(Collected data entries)
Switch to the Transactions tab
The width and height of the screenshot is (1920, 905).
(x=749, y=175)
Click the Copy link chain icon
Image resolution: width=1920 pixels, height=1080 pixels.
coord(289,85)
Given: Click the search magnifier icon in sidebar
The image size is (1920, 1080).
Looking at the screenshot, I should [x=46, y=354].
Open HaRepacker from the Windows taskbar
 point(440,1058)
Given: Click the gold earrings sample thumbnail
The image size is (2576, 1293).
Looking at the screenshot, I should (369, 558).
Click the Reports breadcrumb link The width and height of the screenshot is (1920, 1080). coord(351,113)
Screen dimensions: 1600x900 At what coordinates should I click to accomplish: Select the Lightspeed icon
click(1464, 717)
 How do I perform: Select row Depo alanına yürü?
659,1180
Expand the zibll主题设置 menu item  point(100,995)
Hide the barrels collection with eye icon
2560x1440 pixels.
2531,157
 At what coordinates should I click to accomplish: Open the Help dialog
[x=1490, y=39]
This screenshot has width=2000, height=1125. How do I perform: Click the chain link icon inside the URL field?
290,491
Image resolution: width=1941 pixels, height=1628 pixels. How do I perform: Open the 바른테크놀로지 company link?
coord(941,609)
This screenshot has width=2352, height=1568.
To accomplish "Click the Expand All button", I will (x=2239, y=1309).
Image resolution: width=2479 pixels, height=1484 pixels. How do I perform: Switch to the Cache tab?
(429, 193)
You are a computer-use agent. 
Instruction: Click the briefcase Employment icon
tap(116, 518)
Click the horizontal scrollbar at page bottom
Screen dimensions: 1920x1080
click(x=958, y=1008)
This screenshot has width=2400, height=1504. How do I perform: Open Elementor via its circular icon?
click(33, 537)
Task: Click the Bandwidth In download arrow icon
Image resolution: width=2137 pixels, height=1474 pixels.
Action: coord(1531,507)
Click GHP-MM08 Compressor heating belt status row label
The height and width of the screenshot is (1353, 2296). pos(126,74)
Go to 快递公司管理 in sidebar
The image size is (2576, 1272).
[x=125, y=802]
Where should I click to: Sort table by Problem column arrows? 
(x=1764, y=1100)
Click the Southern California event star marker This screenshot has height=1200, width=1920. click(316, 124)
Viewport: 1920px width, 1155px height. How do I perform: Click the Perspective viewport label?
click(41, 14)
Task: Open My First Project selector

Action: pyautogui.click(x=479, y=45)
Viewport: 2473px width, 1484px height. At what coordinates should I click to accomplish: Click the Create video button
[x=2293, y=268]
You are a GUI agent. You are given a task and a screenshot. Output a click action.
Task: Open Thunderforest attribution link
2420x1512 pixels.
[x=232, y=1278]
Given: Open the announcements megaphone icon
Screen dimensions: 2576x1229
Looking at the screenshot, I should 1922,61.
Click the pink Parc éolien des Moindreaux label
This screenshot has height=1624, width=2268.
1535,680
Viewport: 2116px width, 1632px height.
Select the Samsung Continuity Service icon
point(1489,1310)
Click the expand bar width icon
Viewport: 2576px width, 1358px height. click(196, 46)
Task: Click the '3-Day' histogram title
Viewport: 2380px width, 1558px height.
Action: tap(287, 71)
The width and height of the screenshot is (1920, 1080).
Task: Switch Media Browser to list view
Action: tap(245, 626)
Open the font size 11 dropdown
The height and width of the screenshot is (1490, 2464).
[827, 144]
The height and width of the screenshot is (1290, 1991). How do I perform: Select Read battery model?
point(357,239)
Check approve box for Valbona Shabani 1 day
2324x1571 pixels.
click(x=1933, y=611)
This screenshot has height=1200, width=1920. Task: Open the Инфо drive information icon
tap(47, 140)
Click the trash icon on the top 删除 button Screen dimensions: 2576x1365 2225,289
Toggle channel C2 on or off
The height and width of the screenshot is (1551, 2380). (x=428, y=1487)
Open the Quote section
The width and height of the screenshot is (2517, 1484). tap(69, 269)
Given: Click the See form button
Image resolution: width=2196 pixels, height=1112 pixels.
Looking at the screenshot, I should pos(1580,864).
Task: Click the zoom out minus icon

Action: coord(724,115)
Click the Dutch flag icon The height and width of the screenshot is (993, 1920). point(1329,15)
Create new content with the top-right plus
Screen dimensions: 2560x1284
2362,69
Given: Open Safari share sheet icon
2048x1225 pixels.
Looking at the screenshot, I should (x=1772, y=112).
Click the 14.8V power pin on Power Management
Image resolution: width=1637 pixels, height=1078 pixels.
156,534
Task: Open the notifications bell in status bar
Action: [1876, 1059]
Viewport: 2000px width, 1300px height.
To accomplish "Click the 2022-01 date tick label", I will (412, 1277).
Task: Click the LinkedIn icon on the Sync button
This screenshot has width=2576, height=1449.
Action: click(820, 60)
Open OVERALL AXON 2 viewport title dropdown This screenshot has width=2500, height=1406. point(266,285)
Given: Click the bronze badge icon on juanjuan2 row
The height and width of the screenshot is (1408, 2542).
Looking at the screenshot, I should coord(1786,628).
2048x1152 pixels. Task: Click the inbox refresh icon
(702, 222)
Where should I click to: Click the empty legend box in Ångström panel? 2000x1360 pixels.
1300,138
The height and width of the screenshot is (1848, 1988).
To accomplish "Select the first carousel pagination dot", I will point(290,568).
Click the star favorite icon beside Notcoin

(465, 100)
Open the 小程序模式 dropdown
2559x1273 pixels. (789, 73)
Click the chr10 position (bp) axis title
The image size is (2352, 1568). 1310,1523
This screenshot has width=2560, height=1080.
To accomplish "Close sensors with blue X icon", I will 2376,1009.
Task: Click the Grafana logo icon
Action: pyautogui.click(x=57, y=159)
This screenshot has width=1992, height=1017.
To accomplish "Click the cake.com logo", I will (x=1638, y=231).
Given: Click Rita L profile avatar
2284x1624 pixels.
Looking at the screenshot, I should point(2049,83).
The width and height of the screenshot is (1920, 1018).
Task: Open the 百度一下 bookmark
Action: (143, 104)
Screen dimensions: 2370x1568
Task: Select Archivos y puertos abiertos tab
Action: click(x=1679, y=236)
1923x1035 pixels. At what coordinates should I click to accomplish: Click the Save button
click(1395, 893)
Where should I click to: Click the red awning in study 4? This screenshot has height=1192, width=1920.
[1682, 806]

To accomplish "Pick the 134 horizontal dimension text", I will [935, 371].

Exercise description:
Please repeat all the records above exactly as they appear.

Answer to this task:
Switch to the Transactions tab
The width and height of the screenshot is (1920, 905).
(x=749, y=175)
Click the Copy link chain icon
Image resolution: width=1920 pixels, height=1080 pixels.
coord(289,85)
Given: Click the search magnifier icon in sidebar
The image size is (1920, 1080).
Looking at the screenshot, I should [x=46, y=354].
Open HaRepacker from the Windows taskbar
 point(440,1058)
Given: Click the gold earrings sample thumbnail
The image size is (2576, 1293).
Looking at the screenshot, I should (369, 558).
Click the Reports breadcrumb link The width and height of the screenshot is (1920, 1080). coord(351,113)
Screen dimensions: 1600x900 At what coordinates should I click to accomplish: Select the Lightspeed icon
click(1464, 717)
 How do I perform: Select row Depo alanına yürü?
659,1180
Expand the zibll主题设置 menu item  point(100,995)
Hide the barrels collection with eye icon
2560x1440 pixels.
2531,157
 At what coordinates should I click to accomplish: Open the Help dialog
[x=1490, y=39]
This screenshot has width=2000, height=1125. How do I perform: Click the chain link icon inside the URL field?
290,491
Image resolution: width=1941 pixels, height=1628 pixels. How do I perform: Open the 바른테크놀로지 company link?
coord(941,609)
This screenshot has width=2352, height=1568.
To accomplish "Click the Expand All button", I will (x=2239, y=1309).
Image resolution: width=2479 pixels, height=1484 pixels. How do I perform: Switch to the Cache tab?
(429, 193)
You are a computer-use agent. 
Instruction: Click the briefcase Employment icon
tap(116, 518)
Click the horizontal scrollbar at page bottom
Screen dimensions: 1920x1080
click(x=958, y=1008)
This screenshot has width=2400, height=1504. How do I perform: Open Elementor via its circular icon?
click(33, 537)
Task: Click the Bandwidth In download arrow icon
Image resolution: width=2137 pixels, height=1474 pixels.
Action: coord(1531,507)
Click GHP-MM08 Compressor heating belt status row label
The height and width of the screenshot is (1353, 2296). pos(126,74)
Go to 快递公司管理 in sidebar
The image size is (2576, 1272).
[x=125, y=802]
Where should I click to: Sort table by Problem column arrows? 
(x=1764, y=1100)
Click the Southern California event star marker This screenshot has height=1200, width=1920. click(316, 124)
Viewport: 1920px width, 1155px height. How do I perform: Click the Perspective viewport label?
click(41, 14)
Task: Open My First Project selector

Action: pyautogui.click(x=479, y=45)
Viewport: 2473px width, 1484px height. At what coordinates should I click to accomplish: Click the Create video button
[x=2293, y=268]
You are a GUI agent. You are given a task and a screenshot. Output a click action.
Task: Open Thunderforest attribution link
2420x1512 pixels.
[x=232, y=1278]
Given: Open the announcements megaphone icon
Screen dimensions: 2576x1229
Looking at the screenshot, I should 1922,61.
Click the pink Parc éolien des Moindreaux label
This screenshot has height=1624, width=2268.
1535,680
Viewport: 2116px width, 1632px height.
Select the Samsung Continuity Service icon
point(1489,1310)
Click the expand bar width icon
Viewport: 2576px width, 1358px height. click(196, 46)
Task: Click the '3-Day' histogram title
Viewport: 2380px width, 1558px height.
Action: tap(287, 71)
The width and height of the screenshot is (1920, 1080).
Task: Switch Media Browser to list view
Action: tap(245, 626)
Open the font size 11 dropdown
The height and width of the screenshot is (1490, 2464).
[827, 144]
The height and width of the screenshot is (1290, 1991). How do I perform: Select Read battery model?
point(357,239)
Check approve box for Valbona Shabani 1 day
2324x1571 pixels.
click(x=1933, y=611)
This screenshot has height=1200, width=1920. Task: Open the Инфо drive information icon
tap(47, 140)
Click the trash icon on the top 删除 button Screen dimensions: 2576x1365 2225,289
Toggle channel C2 on or off
The height and width of the screenshot is (1551, 2380). (x=428, y=1487)
Open the Quote section
The width and height of the screenshot is (2517, 1484). tap(69, 269)
Given: Click the See form button
Image resolution: width=2196 pixels, height=1112 pixels.
Looking at the screenshot, I should pos(1580,864).
Task: Click the zoom out minus icon

Action: coord(724,115)
Click the Dutch flag icon The height and width of the screenshot is (993, 1920). point(1329,15)
Create new content with the top-right plus
Screen dimensions: 2560x1284
2362,69
Given: Open Safari share sheet icon
2048x1225 pixels.
Looking at the screenshot, I should (x=1772, y=112).
Click the 14.8V power pin on Power Management
Image resolution: width=1637 pixels, height=1078 pixels.
156,534
Task: Open the notifications bell in status bar
Action: [1876, 1059]
Viewport: 2000px width, 1300px height.
To accomplish "Click the 2022-01 date tick label", I will (412, 1277).
Task: Click the LinkedIn icon on the Sync button
This screenshot has width=2576, height=1449.
Action: click(820, 60)
Open OVERALL AXON 2 viewport title dropdown This screenshot has width=2500, height=1406. point(266,285)
Given: Click the bronze badge icon on juanjuan2 row
The height and width of the screenshot is (1408, 2542).
Looking at the screenshot, I should coord(1786,628).
2048x1152 pixels. Task: Click the inbox refresh icon
(702, 222)
Where should I click to: Click the empty legend box in Ångström panel? 2000x1360 pixels.
1300,138
The height and width of the screenshot is (1848, 1988).
To accomplish "Select the first carousel pagination dot", I will point(290,568).
Click the star favorite icon beside Notcoin

(465, 100)
Open the 小程序模式 dropdown
2559x1273 pixels. (789, 73)
Click the chr10 position (bp) axis title
The image size is (2352, 1568). 1310,1523
This screenshot has width=2560, height=1080.
To accomplish "Close sensors with blue X icon", I will 2376,1009.
Task: Click the Grafana logo icon
Action: pyautogui.click(x=57, y=159)
This screenshot has width=1992, height=1017.
To accomplish "Click the cake.com logo", I will (x=1638, y=231).
Given: Click Rita L profile avatar
2284x1624 pixels.
Looking at the screenshot, I should point(2049,83).
The width and height of the screenshot is (1920, 1018).
Task: Open the 百度一下 bookmark
Action: (143, 104)
Screen dimensions: 2370x1568
Task: Select Archivos y puertos abiertos tab
Action: click(x=1679, y=236)
1923x1035 pixels. At what coordinates should I click to accomplish: Click the Save button
click(1395, 893)
Where should I click to: Click the red awning in study 4? This screenshot has height=1192, width=1920.
[1682, 806]

To accomplish "Pick the 134 horizontal dimension text", I will [935, 371].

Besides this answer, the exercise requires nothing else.